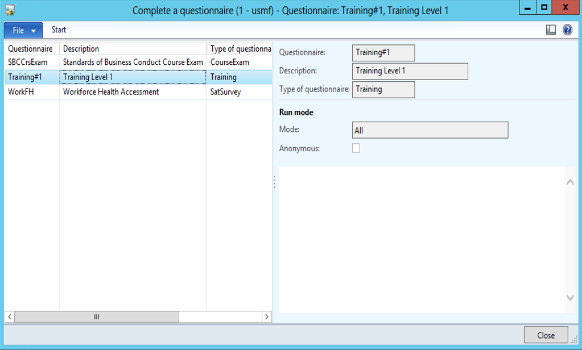Click right arrow of horizontal scrollbar
The image size is (582, 350).
pyautogui.click(x=266, y=316)
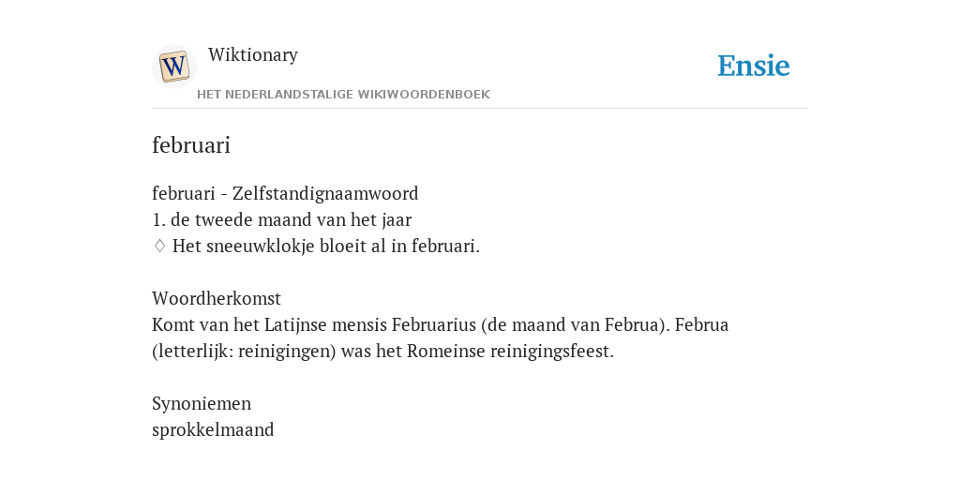This screenshot has height=480, width=960.
Task: Click 'Latijnse mensis' in the etymology line
Action: pyautogui.click(x=325, y=324)
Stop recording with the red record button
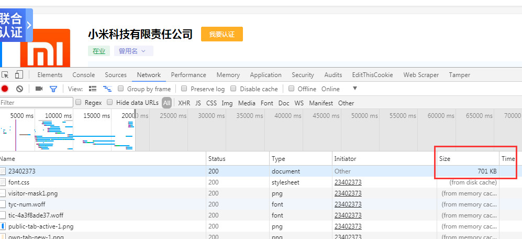Screen dimensions: 522x239 click(5, 89)
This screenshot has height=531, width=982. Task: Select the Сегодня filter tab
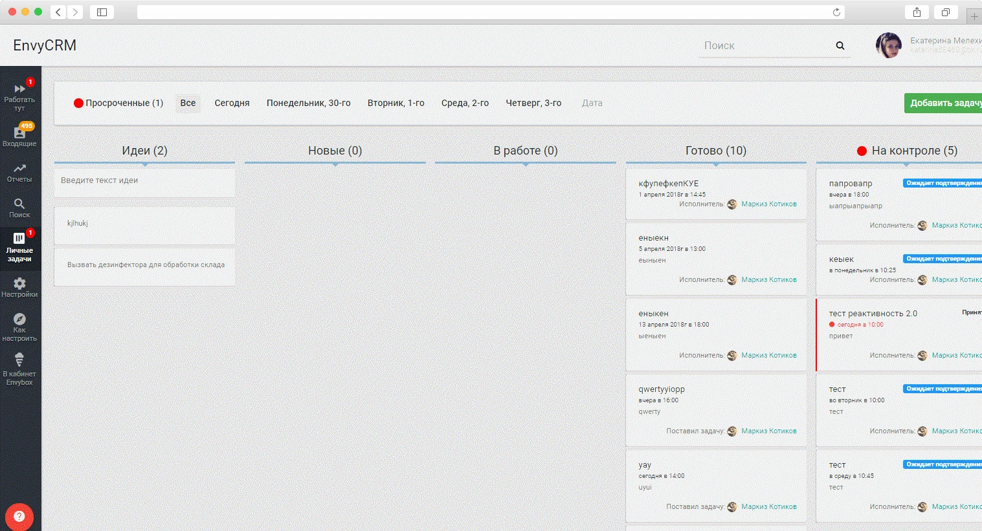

++++++++++++++++++++

Repeat the line containing "Stop recording with the red record button" and every line after it up to the end of the material above, exactly as they stand, minus the pictures.

Answer to this exercise
Stop recording with the red record button
Screen dimensions: 522x239 click(5, 89)
This screenshot has height=531, width=982. Task: Select the Сегодня filter tab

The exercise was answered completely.